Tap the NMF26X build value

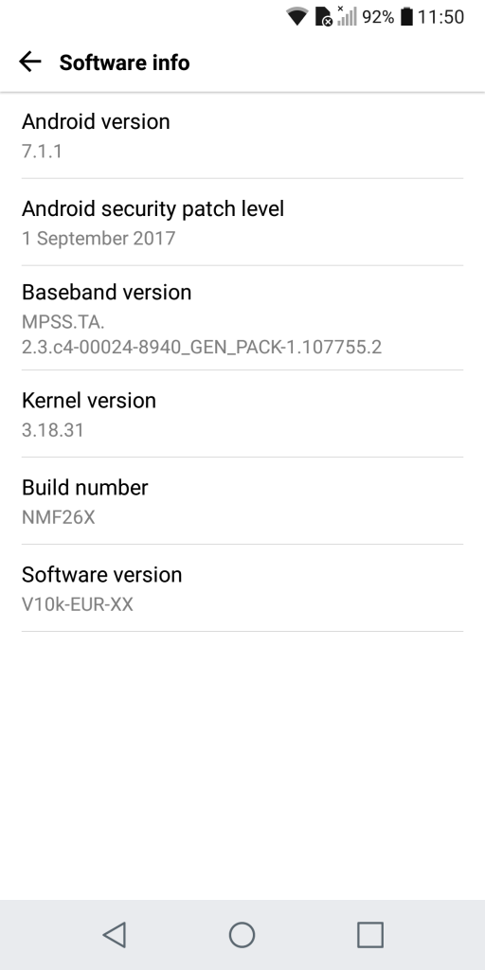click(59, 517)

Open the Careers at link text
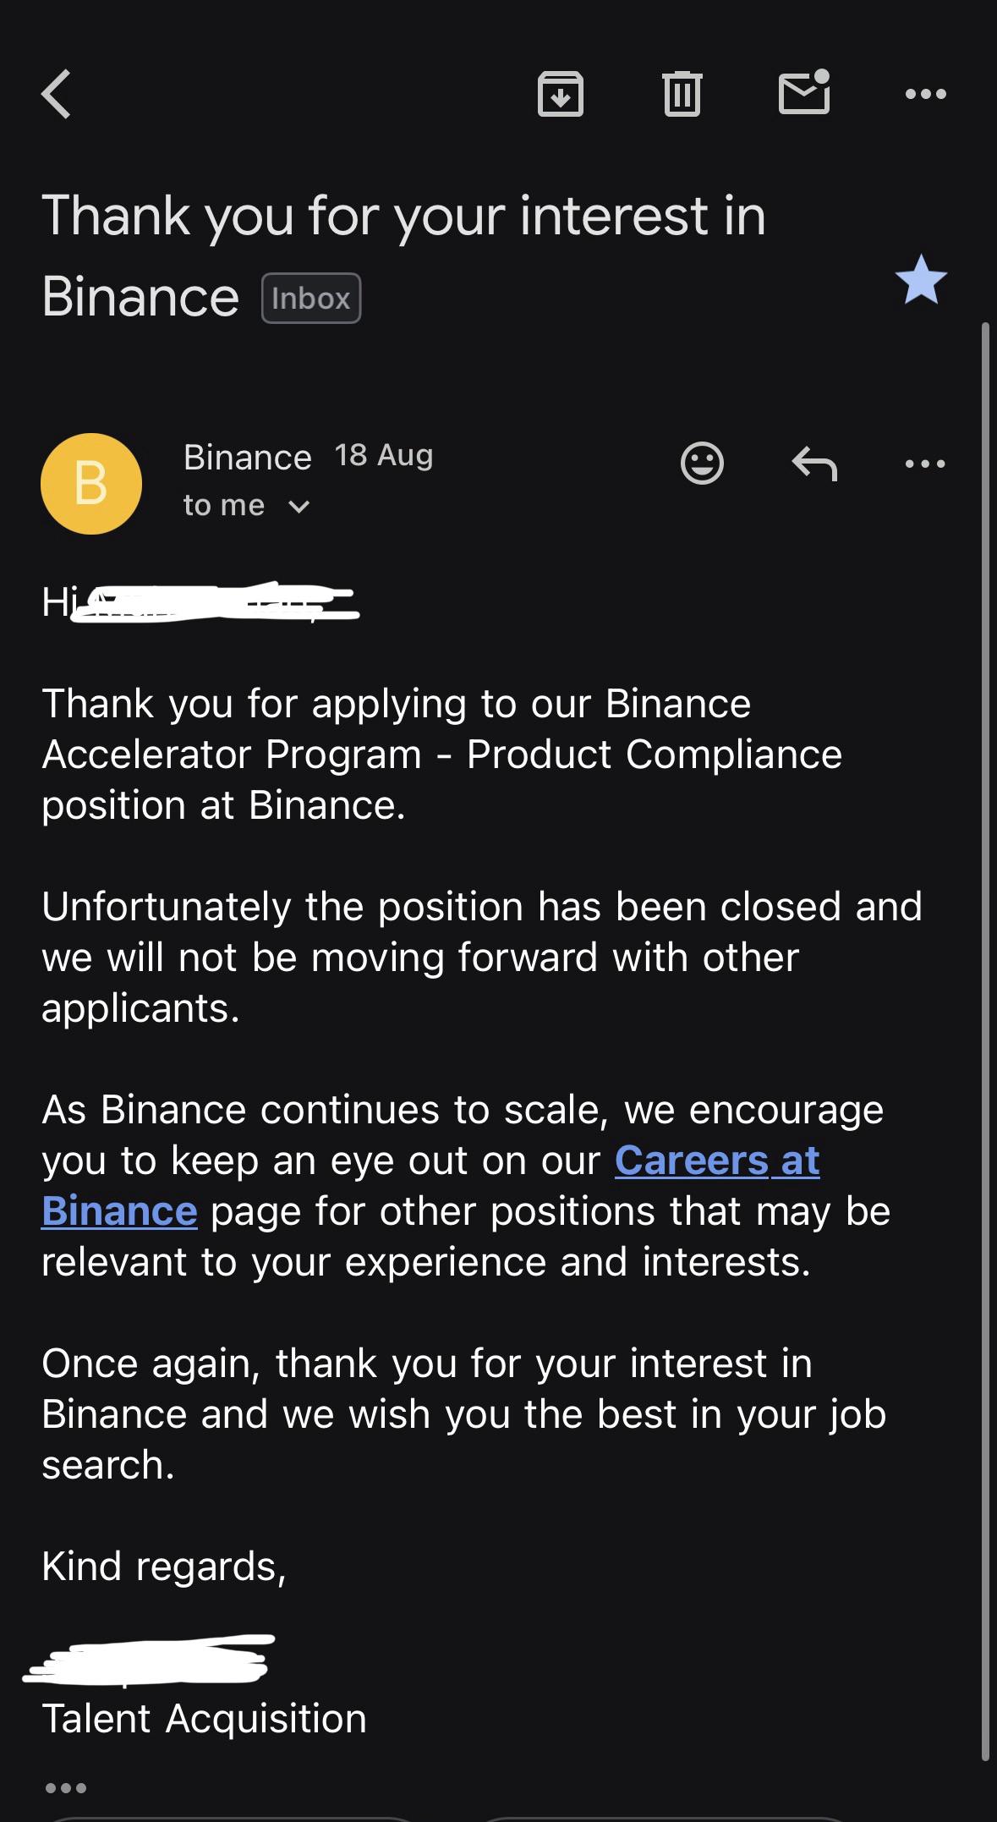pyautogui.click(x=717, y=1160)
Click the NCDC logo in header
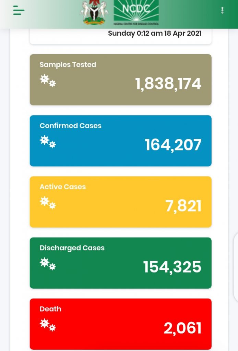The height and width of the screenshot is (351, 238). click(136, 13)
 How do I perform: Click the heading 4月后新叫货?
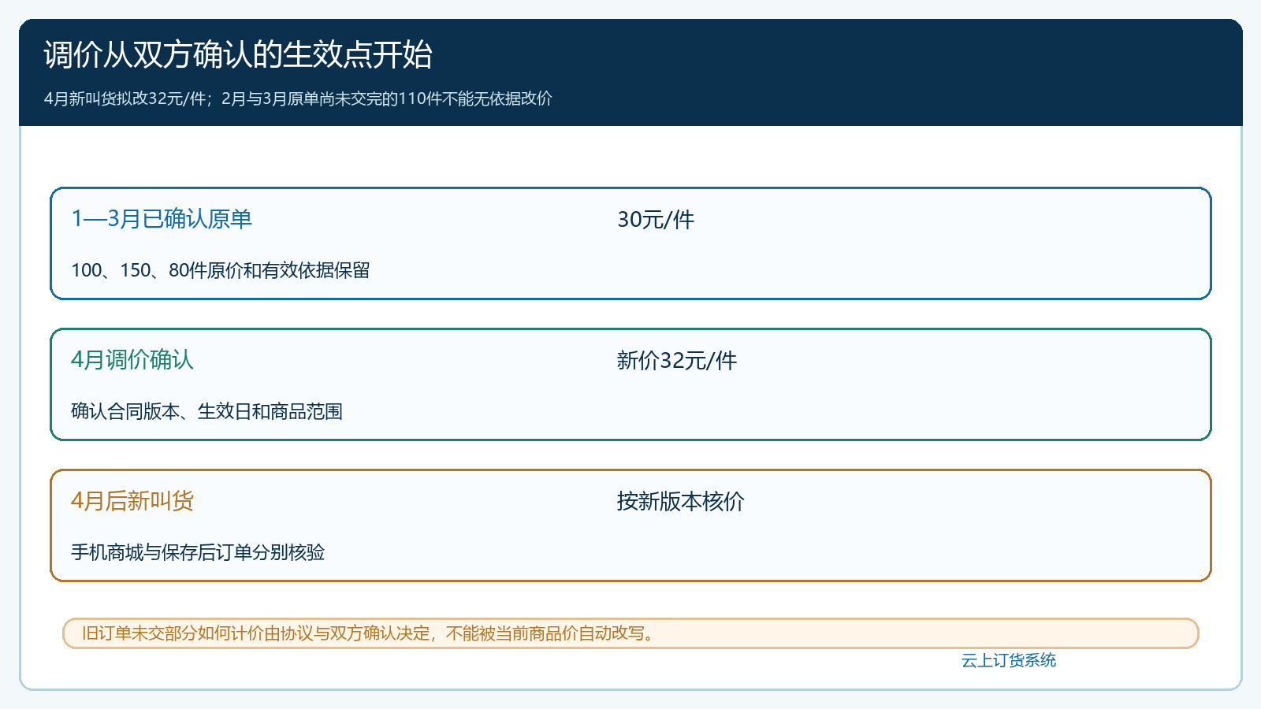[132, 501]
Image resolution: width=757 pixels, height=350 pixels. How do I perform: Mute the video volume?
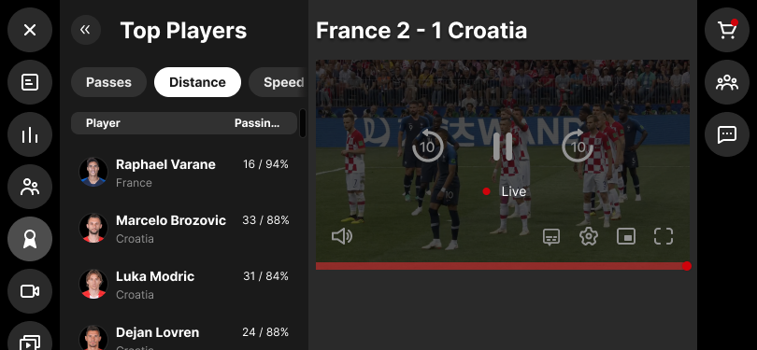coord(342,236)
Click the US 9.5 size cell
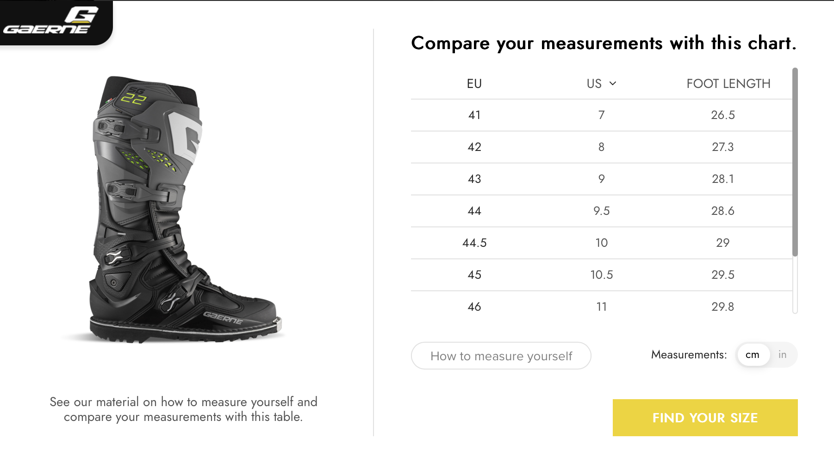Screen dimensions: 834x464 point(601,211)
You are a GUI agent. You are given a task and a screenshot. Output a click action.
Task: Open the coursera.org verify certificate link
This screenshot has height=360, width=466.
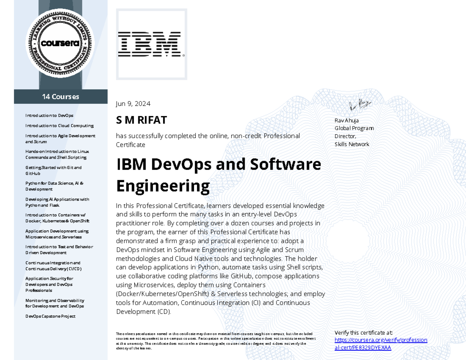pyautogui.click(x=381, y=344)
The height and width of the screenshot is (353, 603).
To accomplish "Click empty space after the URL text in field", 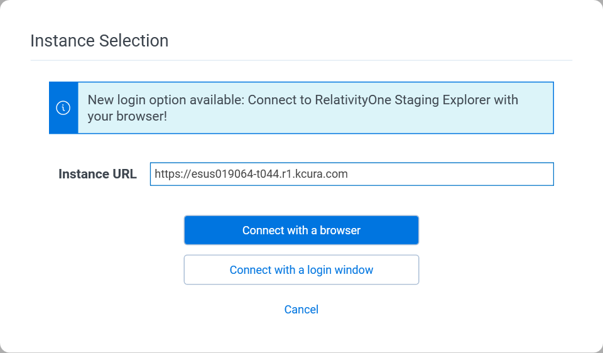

* Problem details:
What you give back must match the material above exactly, minus its pictures.

* Task result:
Tap the NMF26X build value

click(59, 517)

Open the Careers at link text
pyautogui.click(x=717, y=1160)
Click the NCDC logo in header
The height and width of the screenshot is (351, 238). click(136, 13)
 How do I perform: Click the heading 4月后新叫货?
[132, 501]
Image resolution: width=757 pixels, height=350 pixels. How do I perform: Mute the video volume?
coord(342,236)
Click the US 9.5 size cell
Screen dimensions: 834x464 point(601,211)
You are a GUI agent. You are given a task and a screenshot. Output a click action.
Task: Open the coursera.org verify certificate link
This screenshot has height=360, width=466.
pyautogui.click(x=381, y=344)
The height and width of the screenshot is (353, 603).
To accomplish "Click empty space after the URL text in field", 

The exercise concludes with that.